How to Create Good Habits

For the month of November, I’ll be focusing on creating good habits (setting realistic goals, sleep, eating and exercise). This might seem like a mean trick to play with the upcoming Holidays, but I think planning ahead might help make things a little easier, even if you decide to start in January. Personally, I am not a New Year’s Resolution kind of person. At. All. 

I’m definitely more of the type of person that decides something needs to change and then tries to work on that thing. This seems to work better for me, and I don’t feel as discouraged as making a New Year’s Resolution knowing I probably won’t make it past January 10th! 

I was talking to our son over this past weekend and he mentioned several things that he would like to do within the next year. They were big things. And they were good things. But because I’m wired in a similar way, I knew that if he tried to do even half of those things this year, he would end up discouraged and not do any of them. Even if he did do most of them, they likely wouldn’t be done well. 

One of the hardest things for my highly sensitive clients (HSPs) when making goals is that perfectionism creeps and rears its ugly head. When this happens, they usually get discouraged, shut down and stop trying. They will either abandon the project/idea altogether or they will procrastinate on it for as long as possible. Earlier, I wrote a blog on how perfectionism and anxiety hang out and you can read it here.

## [Set problem]
Write out the portion of the habits passage that begins at the words "How to Create" and stops after the words "past January 10th!". Draw solely on the habits passage.

Lines for locating words and elements
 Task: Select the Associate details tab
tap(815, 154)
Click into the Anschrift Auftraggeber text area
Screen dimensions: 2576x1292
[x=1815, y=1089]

## [Full answer]
How to Create Good Habits

For the month of November, I’ll be focusing on creating good habits (setting realistic goals, sleep, eating and exercise). This might seem like a mean trick to play with the upcoming Holidays, but I think planning ahead might help make things a little easier, even if you decide to start in January. Personally, I am not a New Year’s Resolution kind of person. At. All. 

I’m definitely more of the type of person that decides something needs to change and then tries to work on that thing. This seems to work better for me, and I don’t feel as discouraged as making a New Year’s Resolution knowing I probably won’t make it past January 10th!